Face à un président américain aux positions erratiques, complices d’un autoritarisme russe qu’il admire, témoignant d’une incompréhension flagrante des enjeux et risquant d’aboutir à un retrait accru voire un abandon du dossier ukrainien et européen, l’Europe doit avant tout compter sur ses propres forces. Plus riche, plus peuplée, technologiquement performante, bénéficiant de la force de dissuasion française et britannique, elle doit assumer, sans pusillanimité, qu’elle a les moyens, humains et matériels, de contrer l’impérialisme poutinien. Force est toutefois de constater que les politiques anti-sociales qui y sont de plus en plus mises en œuvre ne sont pas de nature à crédibiliser la parole de nos dirigeants  et à sensibiliser les opinions à la cause de l’Ukraine et de la défense de l’Europe.

Pour le droit des peuples à disposer d’eux-mêmes, en Europe et ailleurs dans le monde : solidarité avec l’Ukraine !

Depuis l’invasion à grande échelle de février 2022 et parfois même depuis 2014, les associations franco-ukrainiennes de solidarité sont activement mobilisées aux côtés de l’Ukraine. Nous apportons une aide concrète à celles et ceux qui ont pris les armes pour se défendre ainsi qu’aux populations civiles systématiquement ciblées par les bombes, les missiles et les drones russes

 Nous combattons, dans l’opinion française, la propagande mensongère de la poutinosphère, de la fachosphère et de la bollosphère ainsi que les discours des faux « pacifistes » et vrais collabos.

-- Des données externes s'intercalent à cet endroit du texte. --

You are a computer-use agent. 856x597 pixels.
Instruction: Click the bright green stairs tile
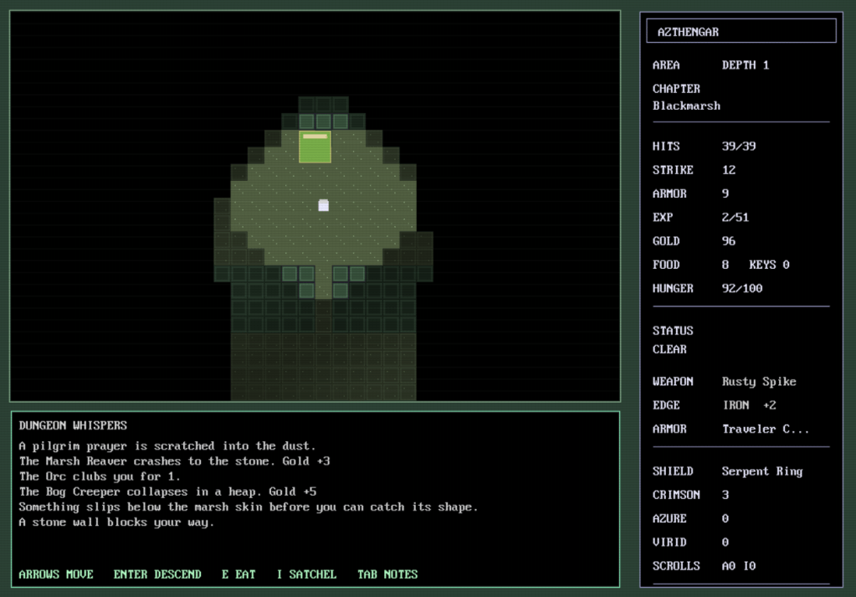(x=315, y=147)

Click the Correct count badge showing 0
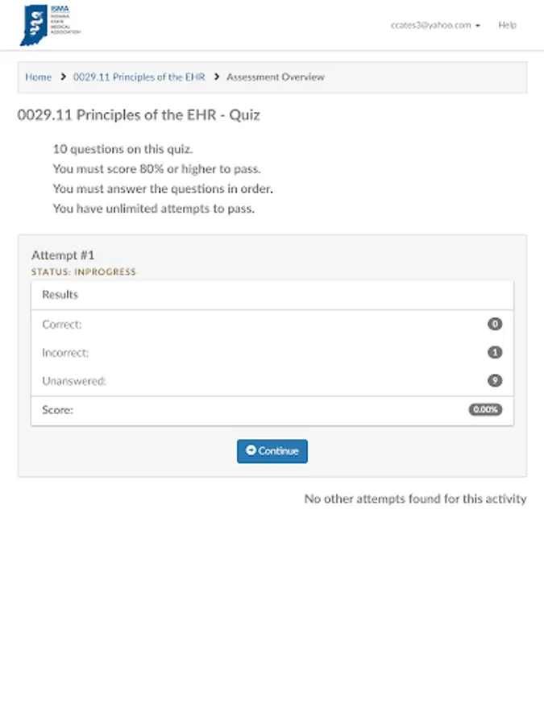coord(495,324)
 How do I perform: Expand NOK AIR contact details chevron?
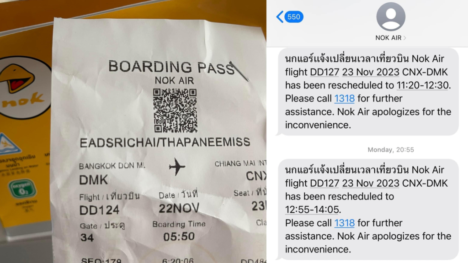pyautogui.click(x=405, y=38)

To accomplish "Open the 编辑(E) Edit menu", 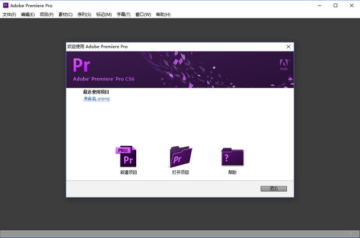I will pos(28,14).
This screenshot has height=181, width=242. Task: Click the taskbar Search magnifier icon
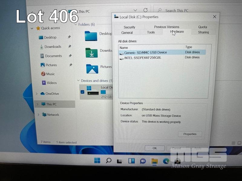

Nous rappelons inlassablement que la parole du prédateur belliciste est moins que jamais digne de confiance car il s’est déjà plusieurs fois parjuré et ne vise, encore et toujours, que la conquête insatiable et l’assujettissement brutal. Vladimir Poutine ne comprend qu’un langage : celui de la force et, comme l’a dit un résistant ukrainien, « on ne combat pas un tyran avec des fleurs » : des armes pour l’Ukraine !

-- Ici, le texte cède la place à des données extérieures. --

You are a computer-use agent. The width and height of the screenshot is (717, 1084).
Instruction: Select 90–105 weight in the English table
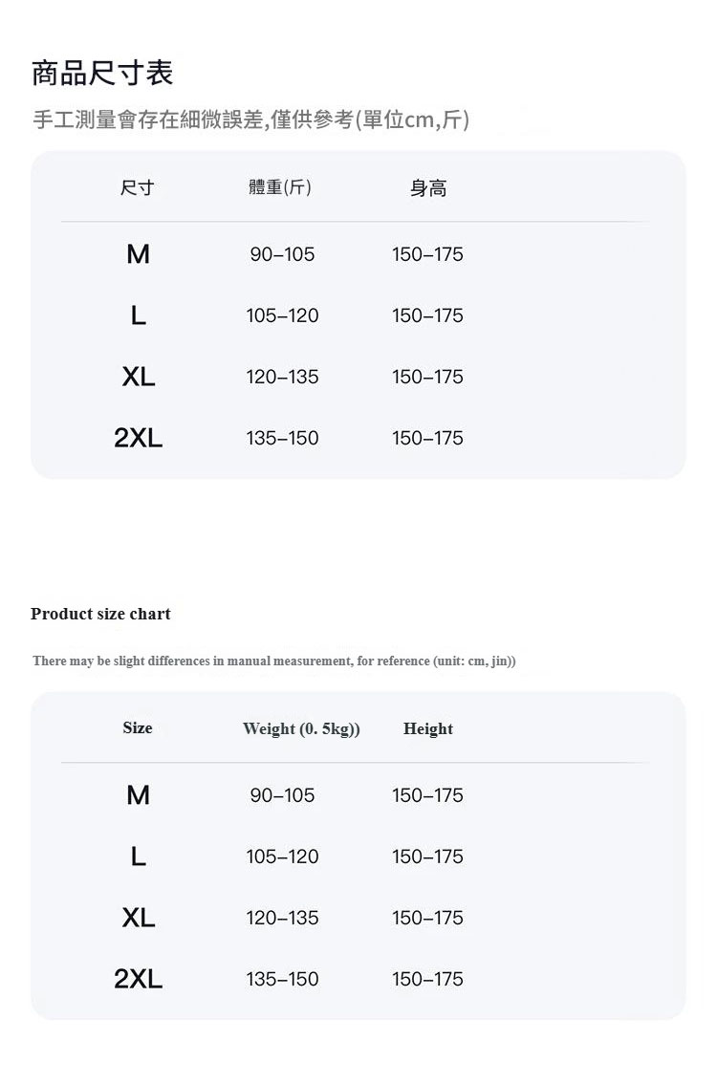tap(282, 795)
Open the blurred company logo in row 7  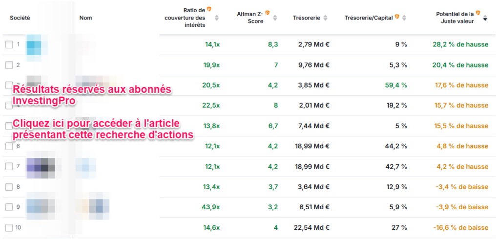pos(41,166)
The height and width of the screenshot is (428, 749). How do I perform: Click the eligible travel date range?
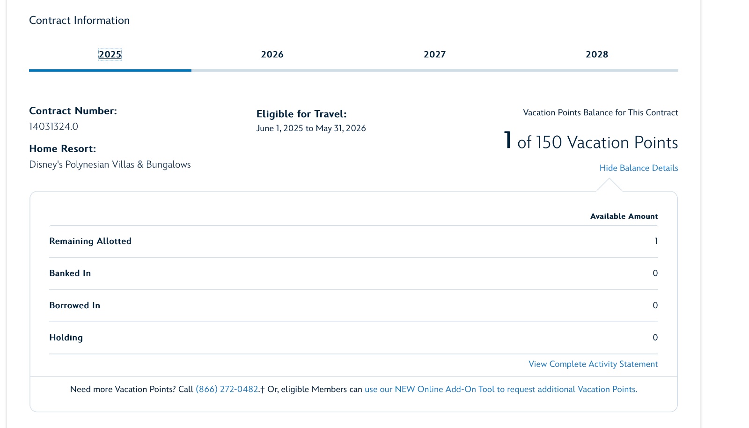(311, 128)
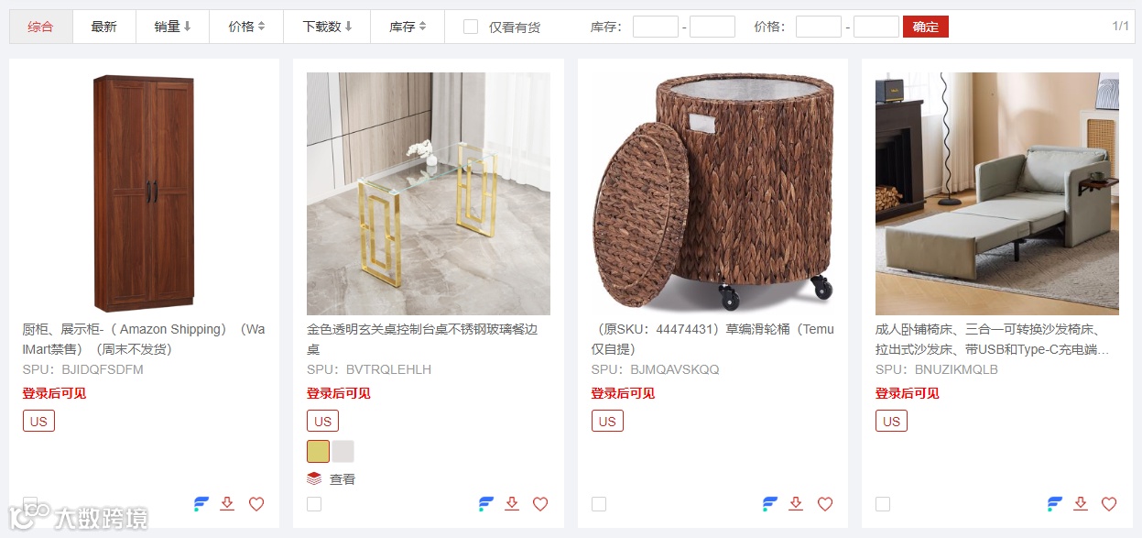
Task: Open the stacked layers 查看 icon
Action: [314, 478]
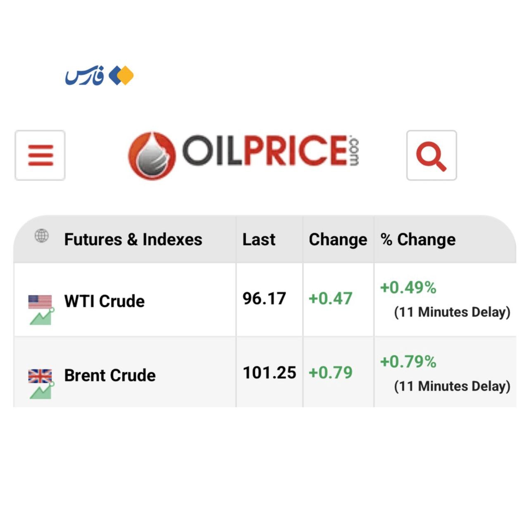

Une paix juste doit restaurer et garantir l’intégrité territoriale et la souveraineté de l’Ukraine : troupes russes hors d’Ukraine !

Une paix durable passe par la défaite de l’envahisseur en Ukraine, qui pourrait être l’heureux prélude de l’affaiblissement de son régime en Russie.

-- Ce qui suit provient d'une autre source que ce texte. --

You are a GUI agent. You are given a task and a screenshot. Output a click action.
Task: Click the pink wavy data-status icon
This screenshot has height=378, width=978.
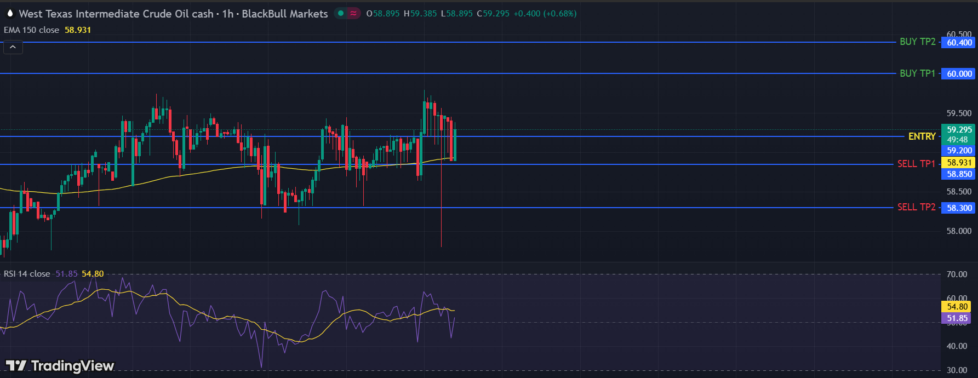pos(353,13)
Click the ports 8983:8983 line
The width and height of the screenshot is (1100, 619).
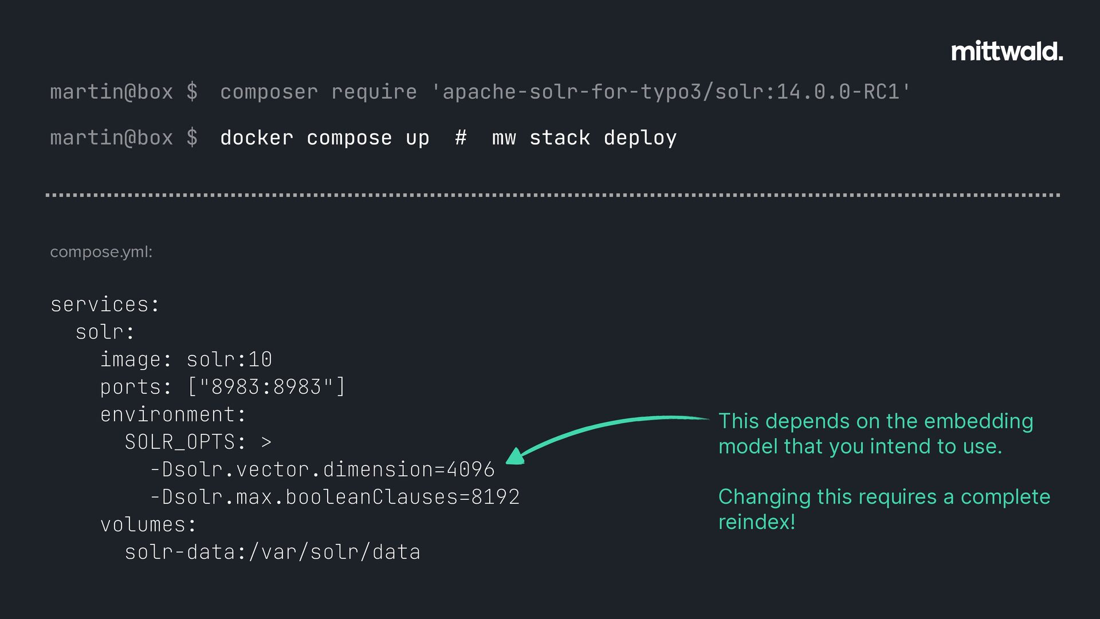(223, 387)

L’Ukraine se bat pour le droit de décider elle-même de son destin et défendre sa jeune démocratie dont Moscou craint tant la contagion. En barrant la route à l’agresseur, elle se bat aussi pour nous, pour notre liberté et notre sécurité.

Dimanche 24 août, nous célèbrerons, à l’appel de l’Union des Ukrainiens de France, la journée de l’indépendance ukrainienne, comme le feront toutes les Ukrainiennes et tous les Ukrainiens dans leur pays, comme le feront aussi, en Europe et dans le monde, toutes les associations de solidarité avec la résistance ukrainienne.

L’indépendance proclamée en 1991 est l’aboutissement d’un long, très long processus émaillé de luttes courageuses, depuis le temps des cosaques zaporogues  jusqu’à l’actuelle résistance du peuple en armes, en passant par l’éphémère République fondée en 1919, la Renaissance fusillée des années 30, la révolte paysanne et libertaire de Makhno, mille et une dissidences ainsi, bien sûr, que la révolution de la dignité et sa volonté que l’Ukraine rejoigne l’Union européenne. Contre la domination et l’oppression du tsarisme, du stalinisme et aujourd’hui du poutinisme, jamais l’Ukraine n’a renoncé à défendre sa liberté et son identité !

Dimanche 24 août, joignons nos voix dans toute la France pour célébrer, à l’unisson de son peuple, la journée de l’indépendance de l’Ukraine et affirmer que soutenir la résistance ukrainienne contre l’impérialisme russe, c’est aussi nous défendre !

A Paris :

  • Rendez-vous à partir de 14 heures Place de la République pour cette marche qui revêt, face aux périls qu’affronte actuellement l’Ukraine, une importance toute particulière.
  • A l’arrivée Place de la Bastille, rendez-vous au village des associationsUkraine CombArt et le Comité français du Réseau européen de solidarité avec l’Ukraine tiendront ensemble leur stand.

A 20 h 50 à Paris, illumination de la Tour Eiffel aux couleurs de l’Ukraine, place du Trocadéro : merci à la Mairie de Paris, engagée de longue date aux côtés du peuple ukrainien.